## STATED PROBLEM
Reproduce, character for character, everything in the listing from the line containing "At what coordinates should I click to accomplish: Click" down to the end of the listing, including both of those ends.

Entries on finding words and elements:
************
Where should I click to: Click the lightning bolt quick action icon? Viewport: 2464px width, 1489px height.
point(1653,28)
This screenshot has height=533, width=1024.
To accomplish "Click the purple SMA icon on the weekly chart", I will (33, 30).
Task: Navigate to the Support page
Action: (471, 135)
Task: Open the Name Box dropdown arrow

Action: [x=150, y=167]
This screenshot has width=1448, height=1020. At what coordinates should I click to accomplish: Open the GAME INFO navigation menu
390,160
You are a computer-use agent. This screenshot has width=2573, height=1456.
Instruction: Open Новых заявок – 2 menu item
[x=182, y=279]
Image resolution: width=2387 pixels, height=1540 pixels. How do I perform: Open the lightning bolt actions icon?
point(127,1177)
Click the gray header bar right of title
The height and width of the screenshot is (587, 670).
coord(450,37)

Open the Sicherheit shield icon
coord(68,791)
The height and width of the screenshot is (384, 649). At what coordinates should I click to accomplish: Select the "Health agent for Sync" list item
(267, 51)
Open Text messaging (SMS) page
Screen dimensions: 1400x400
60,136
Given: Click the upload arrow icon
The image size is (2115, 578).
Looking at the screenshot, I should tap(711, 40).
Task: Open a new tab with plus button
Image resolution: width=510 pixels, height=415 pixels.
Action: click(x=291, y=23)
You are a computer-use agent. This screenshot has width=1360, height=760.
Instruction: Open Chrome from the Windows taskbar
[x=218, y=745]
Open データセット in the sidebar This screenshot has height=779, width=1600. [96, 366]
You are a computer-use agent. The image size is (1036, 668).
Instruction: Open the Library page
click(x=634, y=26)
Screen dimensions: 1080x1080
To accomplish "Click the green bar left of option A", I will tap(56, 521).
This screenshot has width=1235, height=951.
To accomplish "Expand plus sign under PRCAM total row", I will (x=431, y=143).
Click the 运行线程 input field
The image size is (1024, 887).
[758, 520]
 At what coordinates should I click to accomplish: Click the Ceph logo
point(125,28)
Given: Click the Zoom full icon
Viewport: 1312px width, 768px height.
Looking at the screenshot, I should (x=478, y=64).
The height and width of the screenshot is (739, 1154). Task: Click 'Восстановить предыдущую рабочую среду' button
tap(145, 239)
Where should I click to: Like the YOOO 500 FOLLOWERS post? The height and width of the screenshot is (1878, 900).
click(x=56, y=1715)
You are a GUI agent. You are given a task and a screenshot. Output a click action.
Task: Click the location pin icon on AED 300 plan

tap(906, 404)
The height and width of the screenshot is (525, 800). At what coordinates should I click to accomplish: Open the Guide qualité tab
************
## FULL RESPONSE
 At what coordinates should I click to accomplish: Click the Ceph logo
point(125,28)
Given: Click the Zoom full icon
Viewport: 1312px width, 768px height.
Looking at the screenshot, I should (x=478, y=64).
The height and width of the screenshot is (739, 1154). Task: Click 'Восстановить предыдущую рабочую среду' button
tap(145, 239)
Where should I click to: Like the YOOO 500 FOLLOWERS post? The height and width of the screenshot is (1878, 900).
click(x=56, y=1715)
You are a GUI agent. You are given a task and a screenshot. Output a click action.
Task: Click the location pin icon on AED 300 plan

tap(906, 404)
The height and width of the screenshot is (525, 800). At what coordinates should I click to accomplish: Open the Guide qualité tab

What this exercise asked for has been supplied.